I don't think we should be shrugging and saying that they're going to have to live it it, strident though that may make me.

This brings us to Max Larkin's piece for WBUR yesterday about one thing that may be holding up the bills: the low income count. MassBudget, of course, has been on top of the low income count for some time. A number of cities, particularly those with high numbers of immigrants, have been concerned about the impact in particular this administration has on families' willingness to sign up for services and thus make the count.
And we should be worried about that.
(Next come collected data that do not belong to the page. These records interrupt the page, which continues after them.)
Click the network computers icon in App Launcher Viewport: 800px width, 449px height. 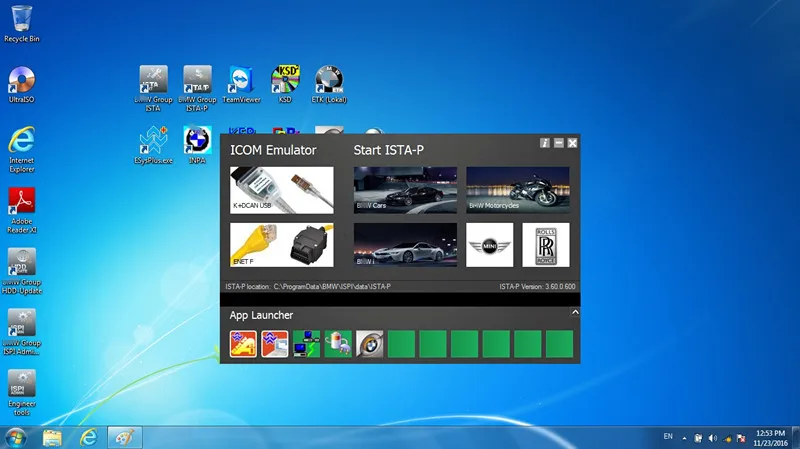point(307,344)
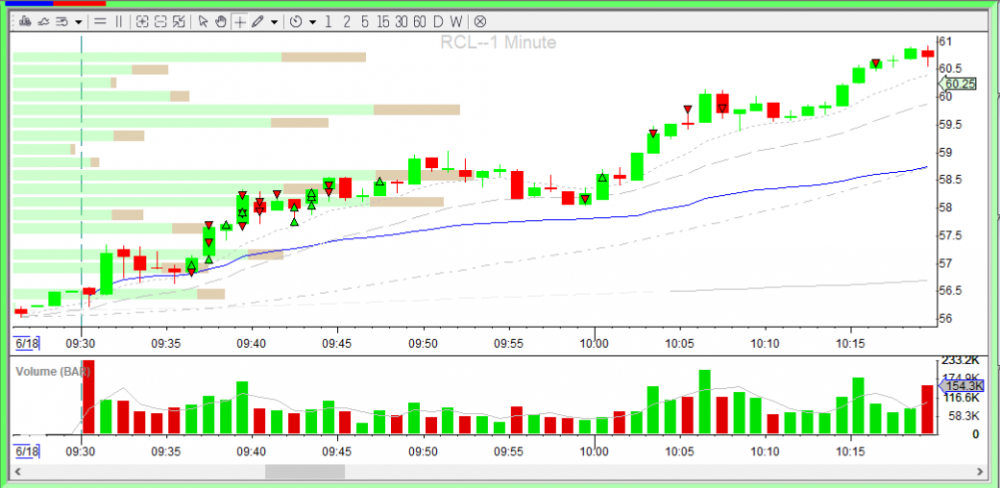Select the horizontal lines tool icon
Image resolution: width=1000 pixels, height=488 pixels.
point(101,21)
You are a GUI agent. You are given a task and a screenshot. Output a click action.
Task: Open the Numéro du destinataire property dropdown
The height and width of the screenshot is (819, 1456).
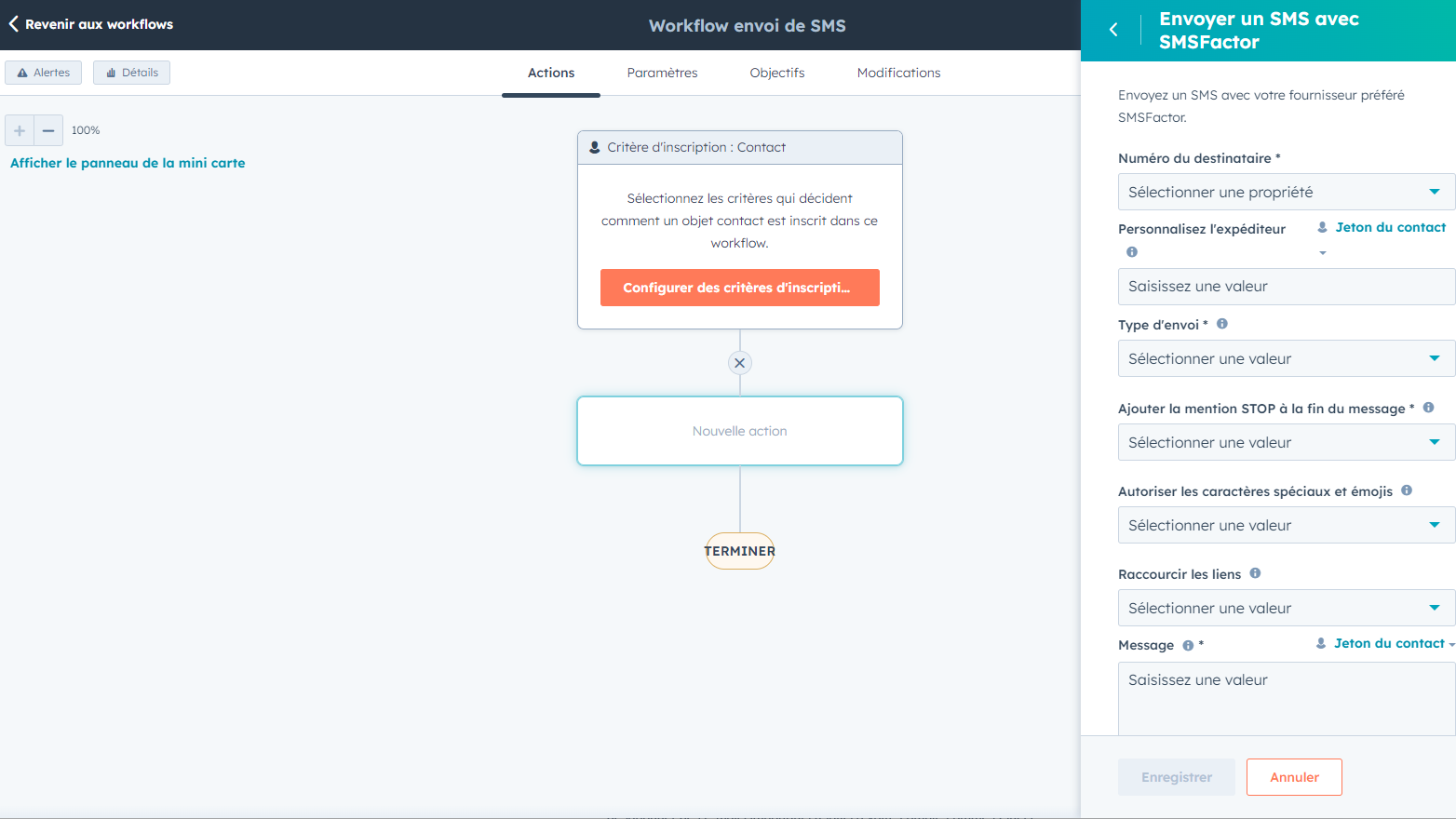point(1286,193)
The national administration has had a chilling effect on lots of things, and it is part of our job at the local level to mitigate and fight what we can.
And I said yesterday:
Here's why I say this: there have been ongoing discussions dating back before we switched from low income to economically disadvantaged. There have been meetings and task forces and (see above) reports on how to improve the count. There has been a TON of work done on this. I don't want yesterday's article to leave the impression that anyone--and I include here DESE--has shrugged and said whatever.
I do think that "yes, but you got more money per student" is a pretty lame response, because we all know there should be more money per student, already. We also need to know how many kids we have.
Many of the proposals in MassBudget's report have been incorporated already; I'd also argue that if kids are eligible for state services, we should be figuring out how to get them on those state services, even aside from our district counts, as kids need health insurance and food outside of school! That remains an ongoing and looming issue with the national administration.
I think, though--and I hope that those who are actually making decisions on this are asking for solid data on this--that this is not really the big hold-up. Or it shouldn't be.

If I had some sort of inspiring summing up here, I'd offer it to you. Other than noting that those who are most voiceless and most at risk are those most harmed by postponing, I've got nothing. Waylay your reps and senators when they're around over the August break, please.